#### Task brief
Across the data below, state how many lines hold "pixels", and reply with nothing but that number.

Stored items:
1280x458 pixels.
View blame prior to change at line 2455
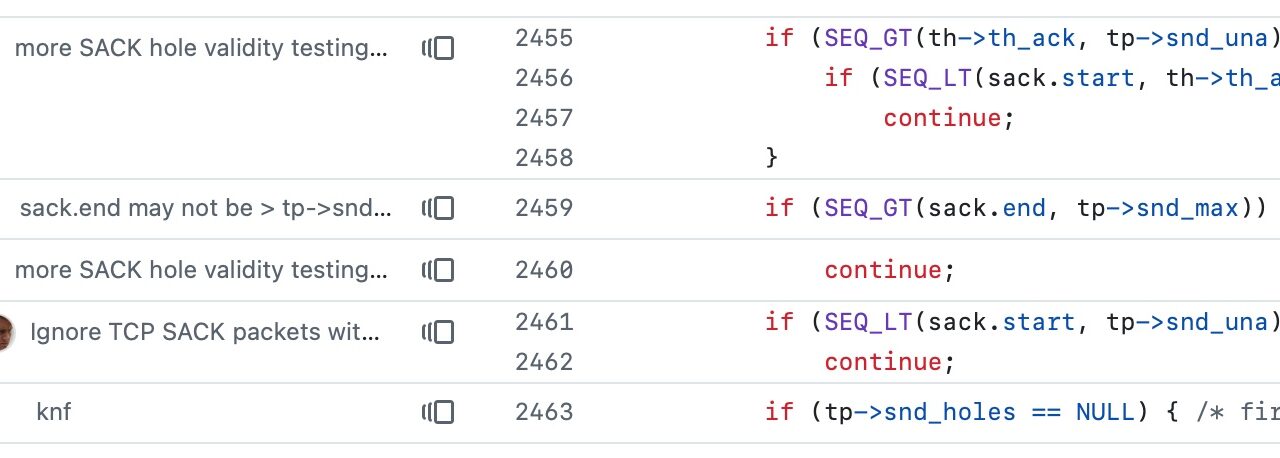coord(438,48)
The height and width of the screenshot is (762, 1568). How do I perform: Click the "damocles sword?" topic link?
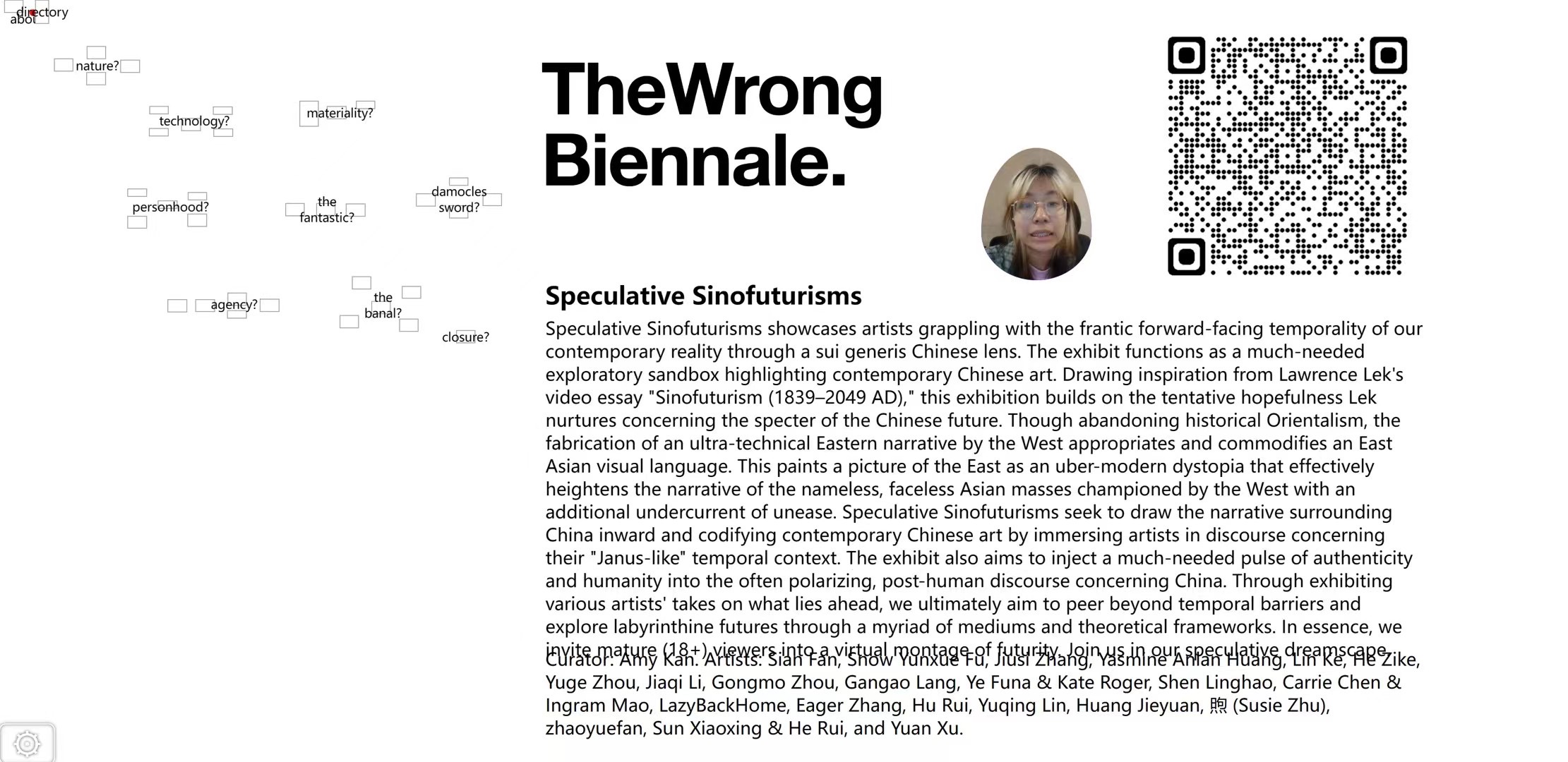pos(459,200)
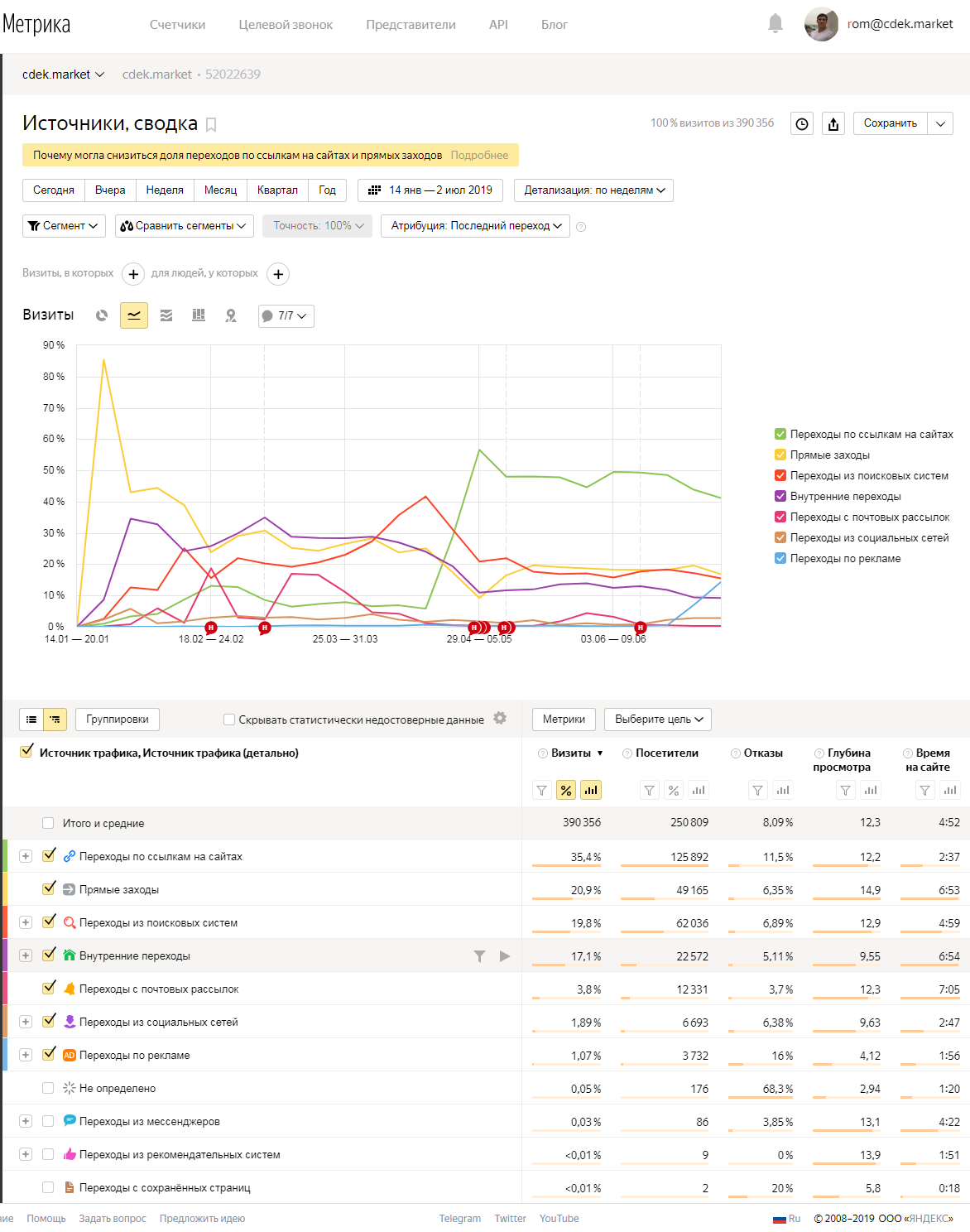Open the Выберите цель dropdown

[658, 719]
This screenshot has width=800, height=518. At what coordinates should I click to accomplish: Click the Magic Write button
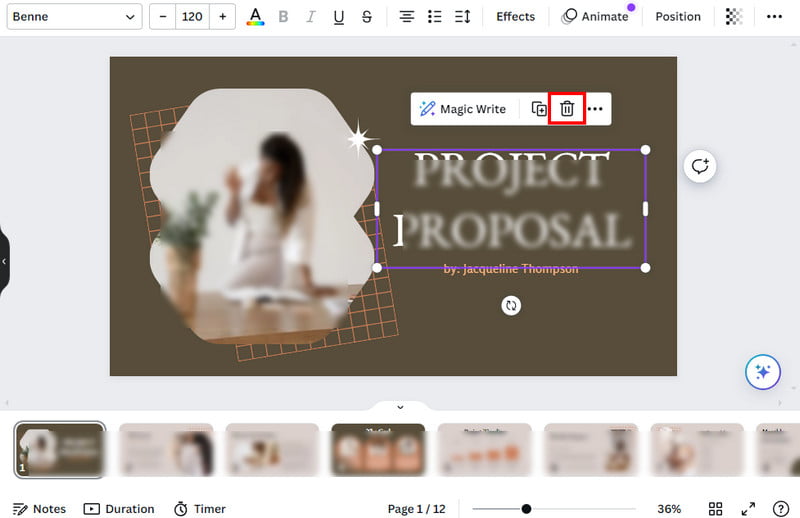[x=463, y=109]
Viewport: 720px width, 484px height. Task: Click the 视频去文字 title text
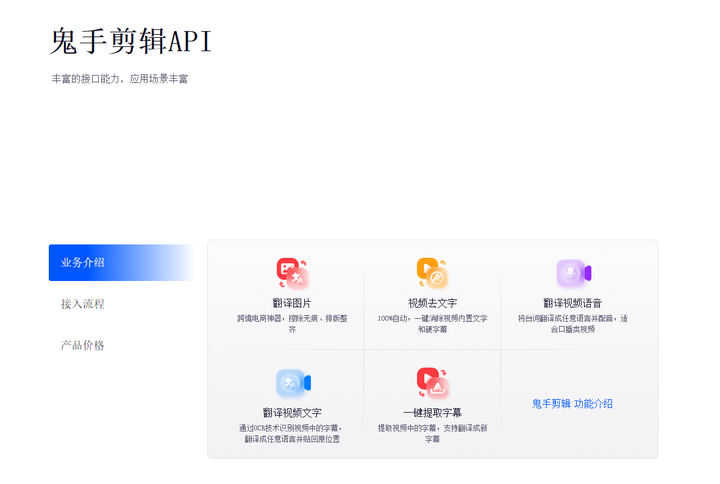(432, 303)
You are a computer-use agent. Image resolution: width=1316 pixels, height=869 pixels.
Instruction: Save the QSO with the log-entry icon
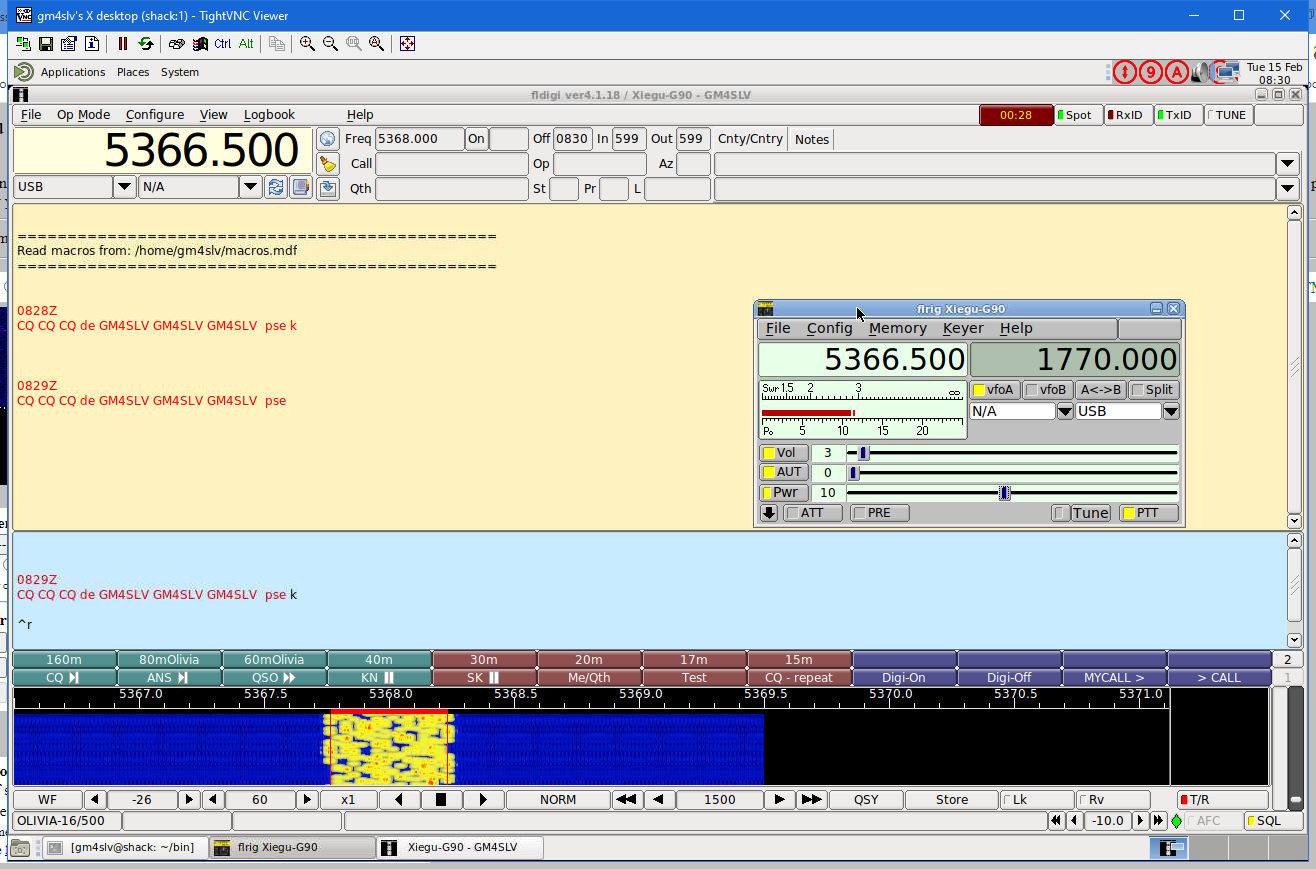pyautogui.click(x=328, y=188)
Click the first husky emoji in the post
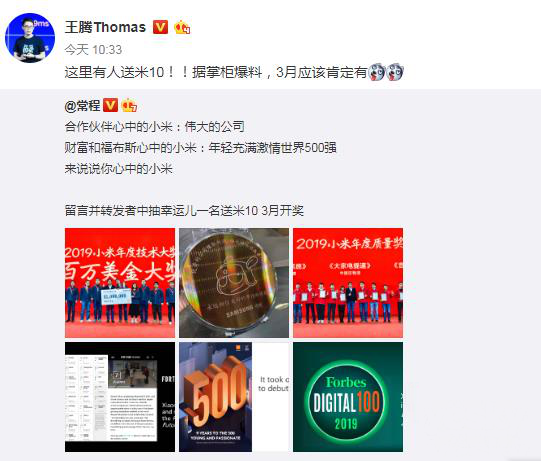This screenshot has height=461, width=541. coord(377,72)
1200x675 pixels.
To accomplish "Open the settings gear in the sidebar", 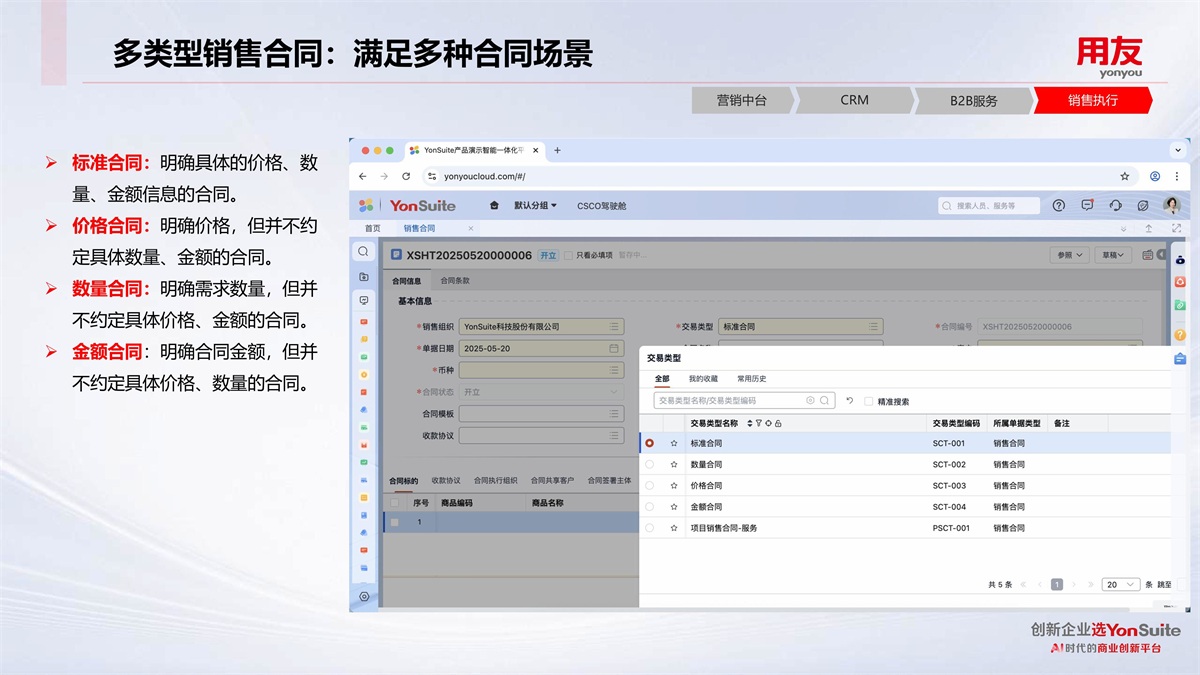I will point(364,596).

#### Finished exercise
3